• _DATA EXCERPTS_:
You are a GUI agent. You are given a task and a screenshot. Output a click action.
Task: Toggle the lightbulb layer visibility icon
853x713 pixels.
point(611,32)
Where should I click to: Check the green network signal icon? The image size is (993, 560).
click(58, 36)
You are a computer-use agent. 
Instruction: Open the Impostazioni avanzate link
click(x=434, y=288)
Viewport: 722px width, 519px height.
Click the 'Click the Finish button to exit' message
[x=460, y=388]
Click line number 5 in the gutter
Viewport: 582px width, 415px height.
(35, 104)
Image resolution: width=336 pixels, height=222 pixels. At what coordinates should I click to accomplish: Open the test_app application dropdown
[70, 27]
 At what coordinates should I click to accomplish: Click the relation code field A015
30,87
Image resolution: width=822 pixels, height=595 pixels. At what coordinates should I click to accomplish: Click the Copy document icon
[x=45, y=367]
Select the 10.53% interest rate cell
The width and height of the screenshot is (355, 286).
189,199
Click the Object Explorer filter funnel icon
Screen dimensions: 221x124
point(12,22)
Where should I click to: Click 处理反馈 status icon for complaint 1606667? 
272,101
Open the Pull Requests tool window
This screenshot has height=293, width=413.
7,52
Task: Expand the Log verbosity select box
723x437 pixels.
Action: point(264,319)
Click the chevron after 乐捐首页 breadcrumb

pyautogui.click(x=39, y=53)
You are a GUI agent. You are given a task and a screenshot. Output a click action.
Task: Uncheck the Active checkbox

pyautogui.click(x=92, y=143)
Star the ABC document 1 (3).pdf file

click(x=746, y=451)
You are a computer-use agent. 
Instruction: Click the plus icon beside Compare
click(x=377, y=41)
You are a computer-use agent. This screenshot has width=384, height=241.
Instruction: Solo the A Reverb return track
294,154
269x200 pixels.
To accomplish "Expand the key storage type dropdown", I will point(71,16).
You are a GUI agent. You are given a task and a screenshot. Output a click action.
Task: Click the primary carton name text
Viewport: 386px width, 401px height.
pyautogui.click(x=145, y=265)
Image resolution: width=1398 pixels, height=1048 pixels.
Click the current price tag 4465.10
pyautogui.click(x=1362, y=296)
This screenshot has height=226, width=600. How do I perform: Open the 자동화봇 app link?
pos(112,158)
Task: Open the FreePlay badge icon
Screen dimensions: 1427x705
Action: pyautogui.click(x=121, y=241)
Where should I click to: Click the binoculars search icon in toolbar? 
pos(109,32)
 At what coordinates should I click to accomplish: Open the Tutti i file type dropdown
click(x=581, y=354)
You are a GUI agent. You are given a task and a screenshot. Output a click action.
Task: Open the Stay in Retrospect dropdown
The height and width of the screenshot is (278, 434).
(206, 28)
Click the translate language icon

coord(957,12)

• _TASK PROMPT_: What you return must match the data word for word.

• _SOLUTION_:
You are a GUI agent. You are given a task and a screenshot. Output a click action.
Task: Toggle the lightbulb layer visibility icon
853x713 pixels.
point(611,32)
Where should I click to: Check the green network signal icon? The image size is (993, 560).
click(58, 36)
You are a computer-use agent. 
Instruction: Open the Impostazioni avanzate link
click(x=434, y=288)
Viewport: 722px width, 519px height.
Click the 'Click the Finish button to exit' message
[x=460, y=388]
Click line number 5 in the gutter
Viewport: 582px width, 415px height.
(35, 104)
Image resolution: width=336 pixels, height=222 pixels. At what coordinates should I click to accomplish: Open the test_app application dropdown
[70, 27]
 At what coordinates should I click to accomplish: Click the relation code field A015
30,87
Image resolution: width=822 pixels, height=595 pixels. At what coordinates should I click to accomplish: Click the Copy document icon
[x=45, y=367]
Select the 10.53% interest rate cell
The width and height of the screenshot is (355, 286).
189,199
Click the Object Explorer filter funnel icon
Screen dimensions: 221x124
point(12,22)
Where should I click to: Click 处理反馈 status icon for complaint 1606667? 
272,101
Open the Pull Requests tool window
This screenshot has height=293, width=413.
7,52
Task: Expand the Log verbosity select box
723x437 pixels.
Action: point(264,319)
Click the chevron after 乐捐首页 breadcrumb

pyautogui.click(x=39, y=53)
You are a GUI agent. You are given a task and a screenshot. Output a click action.
Task: Uncheck the Active checkbox

pyautogui.click(x=92, y=143)
Star the ABC document 1 (3).pdf file

click(x=746, y=451)
You are a computer-use agent. 
Instruction: Click the plus icon beside Compare
click(x=377, y=41)
You are a computer-use agent. This screenshot has width=384, height=241.
Instruction: Solo the A Reverb return track
294,154
269x200 pixels.
To accomplish "Expand the key storage type dropdown", I will point(71,16).
You are a GUI agent. You are given a task and a screenshot. Output a click action.
Task: Click the primary carton name text
Viewport: 386px width, 401px height.
pyautogui.click(x=145, y=265)
Image resolution: width=1398 pixels, height=1048 pixels.
Click the current price tag 4465.10
pyautogui.click(x=1362, y=296)
This screenshot has height=226, width=600. How do I perform: Open the 자동화봇 app link?
pos(112,158)
Task: Open the FreePlay badge icon
Screen dimensions: 1427x705
Action: pyautogui.click(x=121, y=241)
Where should I click to: Click the binoculars search icon in toolbar? 
pos(109,32)
 At what coordinates should I click to accomplish: Open the Tutti i file type dropdown
click(x=581, y=354)
You are a GUI agent. You are given a task and a screenshot. Output a click action.
Task: Open the Stay in Retrospect dropdown
The height and width of the screenshot is (278, 434).
(206, 28)
Click the translate language icon

coord(957,12)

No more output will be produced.